**Supplied material:**
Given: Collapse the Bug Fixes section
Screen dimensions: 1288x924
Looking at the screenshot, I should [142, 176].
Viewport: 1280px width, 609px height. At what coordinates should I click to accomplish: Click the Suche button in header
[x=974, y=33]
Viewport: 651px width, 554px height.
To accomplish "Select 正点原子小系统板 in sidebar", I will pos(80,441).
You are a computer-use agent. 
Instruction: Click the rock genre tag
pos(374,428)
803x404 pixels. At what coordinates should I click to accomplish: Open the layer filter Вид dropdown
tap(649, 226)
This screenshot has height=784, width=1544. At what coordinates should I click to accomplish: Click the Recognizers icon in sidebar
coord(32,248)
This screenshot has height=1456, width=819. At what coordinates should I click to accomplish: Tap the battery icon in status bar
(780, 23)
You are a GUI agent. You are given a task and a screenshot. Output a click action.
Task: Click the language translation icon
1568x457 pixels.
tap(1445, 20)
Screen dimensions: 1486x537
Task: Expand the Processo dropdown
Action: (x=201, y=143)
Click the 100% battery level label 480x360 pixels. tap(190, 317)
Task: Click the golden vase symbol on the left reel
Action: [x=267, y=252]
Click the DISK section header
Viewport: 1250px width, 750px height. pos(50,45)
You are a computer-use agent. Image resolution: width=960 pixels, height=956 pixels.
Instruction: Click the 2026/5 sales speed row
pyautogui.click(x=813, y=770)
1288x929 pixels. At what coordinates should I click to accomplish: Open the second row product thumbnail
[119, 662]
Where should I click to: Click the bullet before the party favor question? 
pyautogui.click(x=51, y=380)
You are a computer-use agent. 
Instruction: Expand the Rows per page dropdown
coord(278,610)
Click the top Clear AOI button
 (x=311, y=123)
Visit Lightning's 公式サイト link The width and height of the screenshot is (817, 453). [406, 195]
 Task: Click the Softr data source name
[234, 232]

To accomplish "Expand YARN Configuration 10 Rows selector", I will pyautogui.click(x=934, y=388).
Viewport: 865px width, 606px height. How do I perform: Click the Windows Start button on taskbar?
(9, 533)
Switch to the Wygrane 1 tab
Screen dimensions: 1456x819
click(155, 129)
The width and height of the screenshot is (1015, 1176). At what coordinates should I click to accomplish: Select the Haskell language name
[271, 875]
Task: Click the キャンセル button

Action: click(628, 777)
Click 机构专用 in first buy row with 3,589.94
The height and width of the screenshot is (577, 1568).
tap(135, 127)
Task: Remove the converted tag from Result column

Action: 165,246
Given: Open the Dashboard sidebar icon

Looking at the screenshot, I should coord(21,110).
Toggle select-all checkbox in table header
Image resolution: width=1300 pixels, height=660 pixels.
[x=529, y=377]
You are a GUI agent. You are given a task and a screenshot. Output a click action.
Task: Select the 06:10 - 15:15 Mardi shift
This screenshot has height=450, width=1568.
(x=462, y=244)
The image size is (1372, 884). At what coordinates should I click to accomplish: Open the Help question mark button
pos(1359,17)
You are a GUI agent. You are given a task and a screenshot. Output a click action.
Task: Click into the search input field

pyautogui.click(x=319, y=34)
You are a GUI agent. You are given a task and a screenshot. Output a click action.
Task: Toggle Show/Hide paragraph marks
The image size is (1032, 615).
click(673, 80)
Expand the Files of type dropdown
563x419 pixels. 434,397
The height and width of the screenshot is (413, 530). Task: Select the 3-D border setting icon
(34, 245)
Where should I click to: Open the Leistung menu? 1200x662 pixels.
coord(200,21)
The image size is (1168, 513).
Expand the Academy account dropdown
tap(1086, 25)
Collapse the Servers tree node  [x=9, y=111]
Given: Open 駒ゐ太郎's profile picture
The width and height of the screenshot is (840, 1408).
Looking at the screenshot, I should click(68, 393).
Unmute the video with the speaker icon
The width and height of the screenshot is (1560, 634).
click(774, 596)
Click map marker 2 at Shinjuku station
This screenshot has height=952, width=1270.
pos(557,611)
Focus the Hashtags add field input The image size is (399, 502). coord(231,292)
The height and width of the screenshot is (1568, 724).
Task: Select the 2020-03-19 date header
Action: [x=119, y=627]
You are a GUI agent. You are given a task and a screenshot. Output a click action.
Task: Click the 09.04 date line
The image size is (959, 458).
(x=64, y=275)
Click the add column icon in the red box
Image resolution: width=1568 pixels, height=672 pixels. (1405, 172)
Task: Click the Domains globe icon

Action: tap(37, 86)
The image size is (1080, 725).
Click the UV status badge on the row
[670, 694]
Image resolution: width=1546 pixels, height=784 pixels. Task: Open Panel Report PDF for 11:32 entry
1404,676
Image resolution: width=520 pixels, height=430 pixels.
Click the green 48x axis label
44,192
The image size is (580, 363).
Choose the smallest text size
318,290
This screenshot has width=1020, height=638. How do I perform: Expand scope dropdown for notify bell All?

**What to do:** Which lines above hold the word "Collapse"? Copy each of them.

**Solution below:**
Given: Collapse the Bug Fixes section
Collapse the Servers tree node  [x=9, y=111]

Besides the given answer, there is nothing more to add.